The #MeToo movement uncovered the rampant sexual misconduct from high-profile men across many industries and professions. After the New York Times and the New Yorker reported the accounts of dozens of women accusing Harvey Weinstein, a prominent movie producer, of rape, sexual assault and sexual abuse, a national conversation emerged to address the issue. Yet, other work-related issues go unnoticed.

Discrimination among older Americans in workplace and the economy is another topic that deserves reporters’ attention. As more companies expand their marketing toward millennial workers, Americans over the age of 55 are getting left behind. The baby boomer generation is the least financially prepared for retirement since Harry Truman was president, according to an analysis from the Wall Street Journal.

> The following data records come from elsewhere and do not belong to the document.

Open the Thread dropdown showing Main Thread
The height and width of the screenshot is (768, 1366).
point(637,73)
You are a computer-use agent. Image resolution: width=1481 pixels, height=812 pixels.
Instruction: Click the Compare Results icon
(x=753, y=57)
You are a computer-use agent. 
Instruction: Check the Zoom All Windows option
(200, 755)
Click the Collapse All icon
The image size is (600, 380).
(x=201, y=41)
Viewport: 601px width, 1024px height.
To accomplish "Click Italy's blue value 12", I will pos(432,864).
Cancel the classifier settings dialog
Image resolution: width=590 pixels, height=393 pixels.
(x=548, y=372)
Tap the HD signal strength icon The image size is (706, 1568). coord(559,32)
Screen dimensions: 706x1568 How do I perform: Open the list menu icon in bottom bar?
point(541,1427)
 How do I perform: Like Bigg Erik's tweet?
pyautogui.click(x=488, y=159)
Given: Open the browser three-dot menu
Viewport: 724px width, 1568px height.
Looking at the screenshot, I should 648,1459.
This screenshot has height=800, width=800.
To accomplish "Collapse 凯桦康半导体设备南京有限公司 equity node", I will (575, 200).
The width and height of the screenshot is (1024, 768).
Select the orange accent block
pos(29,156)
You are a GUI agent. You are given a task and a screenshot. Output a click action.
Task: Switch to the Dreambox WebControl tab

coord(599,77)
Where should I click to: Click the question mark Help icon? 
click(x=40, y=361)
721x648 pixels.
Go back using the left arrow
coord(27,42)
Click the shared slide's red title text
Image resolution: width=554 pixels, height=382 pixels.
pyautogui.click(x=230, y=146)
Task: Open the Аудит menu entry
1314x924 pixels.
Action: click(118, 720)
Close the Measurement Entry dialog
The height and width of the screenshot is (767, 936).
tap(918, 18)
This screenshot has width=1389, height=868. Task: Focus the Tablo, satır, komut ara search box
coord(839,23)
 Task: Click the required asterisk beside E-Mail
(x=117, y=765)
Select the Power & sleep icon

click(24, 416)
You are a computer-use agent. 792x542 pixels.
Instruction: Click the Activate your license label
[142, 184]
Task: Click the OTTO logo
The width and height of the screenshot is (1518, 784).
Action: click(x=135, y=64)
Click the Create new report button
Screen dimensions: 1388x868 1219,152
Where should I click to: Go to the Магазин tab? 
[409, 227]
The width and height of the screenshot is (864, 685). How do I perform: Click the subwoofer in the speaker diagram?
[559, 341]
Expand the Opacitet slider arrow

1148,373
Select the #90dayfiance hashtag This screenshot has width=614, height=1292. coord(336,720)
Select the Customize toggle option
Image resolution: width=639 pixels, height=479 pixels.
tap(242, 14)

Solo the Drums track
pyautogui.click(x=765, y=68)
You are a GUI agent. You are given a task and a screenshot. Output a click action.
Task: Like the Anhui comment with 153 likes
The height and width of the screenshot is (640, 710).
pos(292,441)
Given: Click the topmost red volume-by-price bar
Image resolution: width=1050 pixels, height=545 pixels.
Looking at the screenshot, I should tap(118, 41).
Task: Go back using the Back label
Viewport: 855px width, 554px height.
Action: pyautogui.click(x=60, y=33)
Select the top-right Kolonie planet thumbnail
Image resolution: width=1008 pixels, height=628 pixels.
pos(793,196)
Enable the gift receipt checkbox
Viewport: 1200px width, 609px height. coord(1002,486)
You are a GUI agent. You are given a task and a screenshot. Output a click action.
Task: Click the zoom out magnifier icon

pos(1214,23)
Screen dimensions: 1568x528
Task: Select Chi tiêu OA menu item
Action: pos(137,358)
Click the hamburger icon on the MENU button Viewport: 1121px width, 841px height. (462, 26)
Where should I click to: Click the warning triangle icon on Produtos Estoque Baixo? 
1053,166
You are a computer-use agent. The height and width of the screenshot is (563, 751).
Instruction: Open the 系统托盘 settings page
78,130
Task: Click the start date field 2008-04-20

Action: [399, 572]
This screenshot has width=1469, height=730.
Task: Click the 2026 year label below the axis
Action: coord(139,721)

Taking care of this generation of Americans will prove to be challenging in the years to come as older workers wait to retire, causing headaches for companies that have to fund health insurance plans. Funding for the Social Security has also been threatened, leaving the children of these workers to take care of their aging parents.

A Lack of Resources

While there are laws in the U.S. that extend protections to older workers from discrimination, these same laws are sometimes rendered useless when victims decide to pursue a claim against an employer. In 1967, Congress passed the Age Discrimination in Employment Act, or ADEA. The goal of this legislation was to extend protection to older Americans in the workplace as Title VII of the Civil Rights Act of 1964 only protected five classes that includes race, color, religion, sexual orientation and national origin from discrimination.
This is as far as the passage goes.